### REQUEST
Turn the lines of the listing, starting at the line that contains "What do you see at coordinates (1595, 1025)" and ending at the line that contains "center [1595, 1025].", into a JSON list of strings with one string per line and no blank lines. Leave the pictures out.

### GIVEN DATA
"""

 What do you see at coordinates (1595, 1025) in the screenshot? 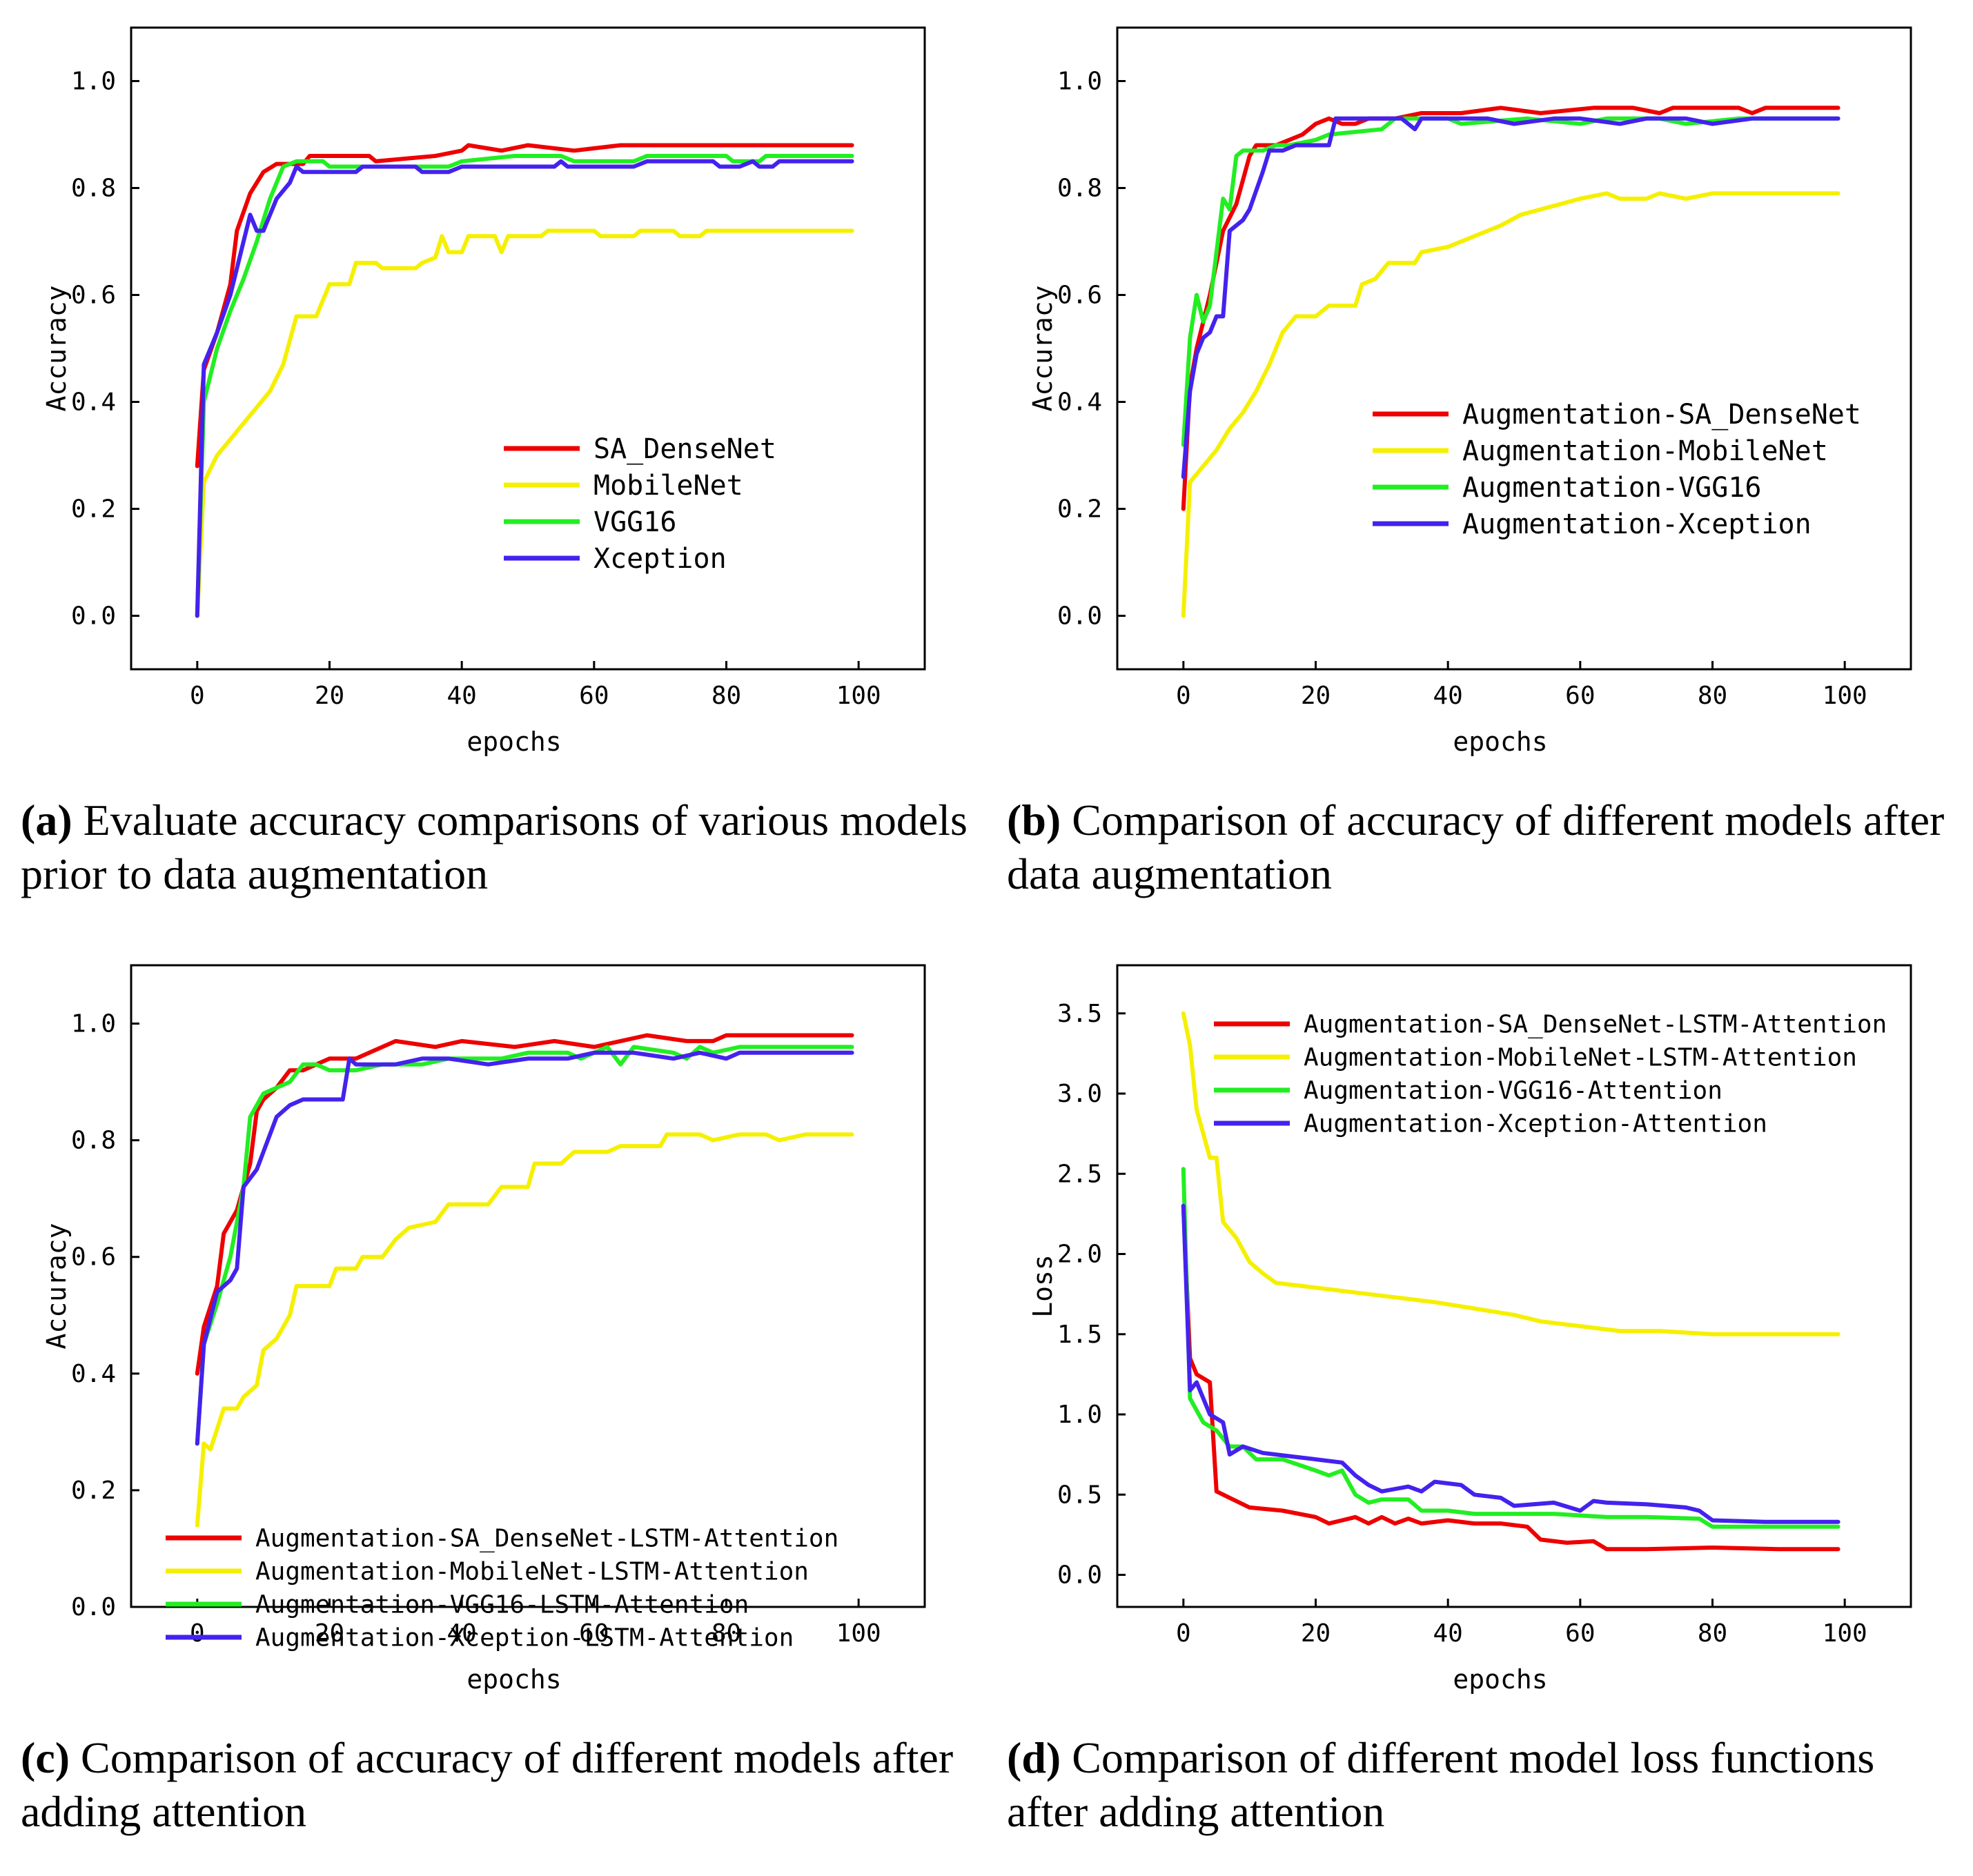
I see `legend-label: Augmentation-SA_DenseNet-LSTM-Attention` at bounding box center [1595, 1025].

"""
"""

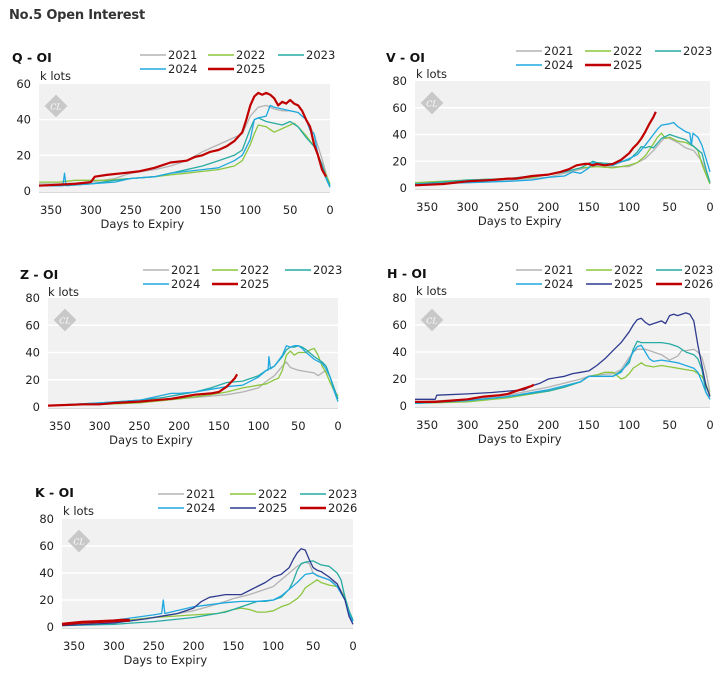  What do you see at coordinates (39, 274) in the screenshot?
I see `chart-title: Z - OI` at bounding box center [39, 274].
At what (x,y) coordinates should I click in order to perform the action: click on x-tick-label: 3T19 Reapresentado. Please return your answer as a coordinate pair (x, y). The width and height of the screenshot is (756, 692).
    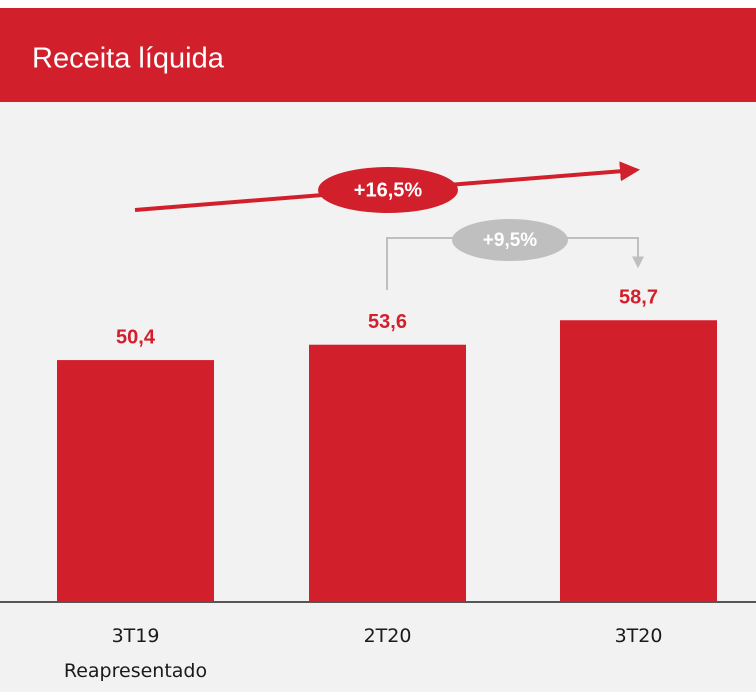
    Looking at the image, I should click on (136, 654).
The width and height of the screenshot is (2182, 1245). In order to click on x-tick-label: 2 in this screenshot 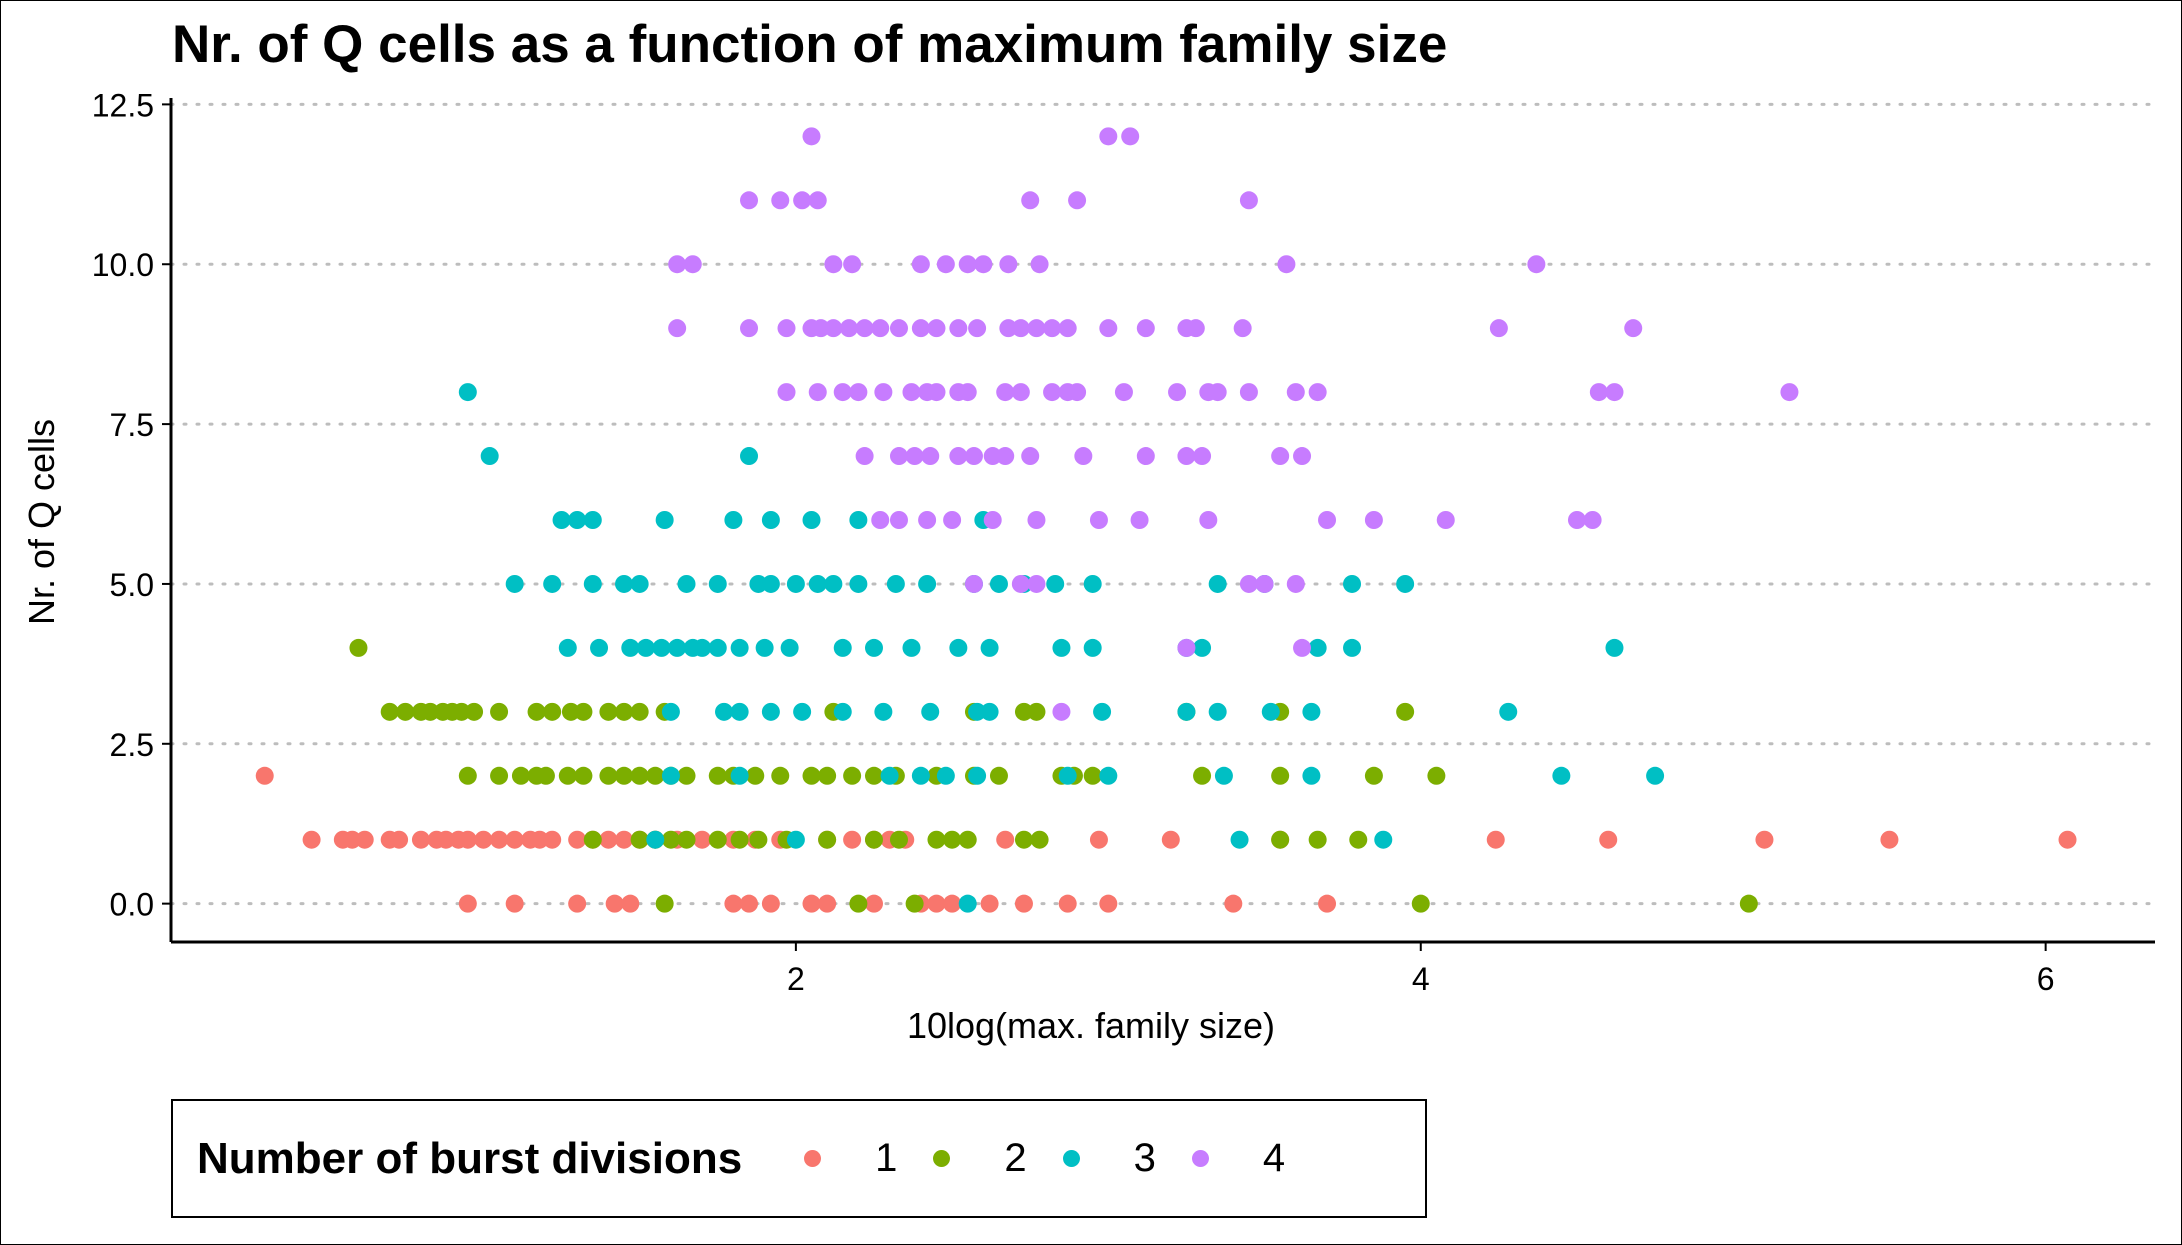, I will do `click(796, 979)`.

"""

### EXERCISE SOLUTION
[
  " What do you see at coordinates (1595, 1025) in the screenshot? ",
  "I see `legend-label: Augmentation-SA_DenseNet-LSTM-Attention` at bounding box center [1595, 1025]."
]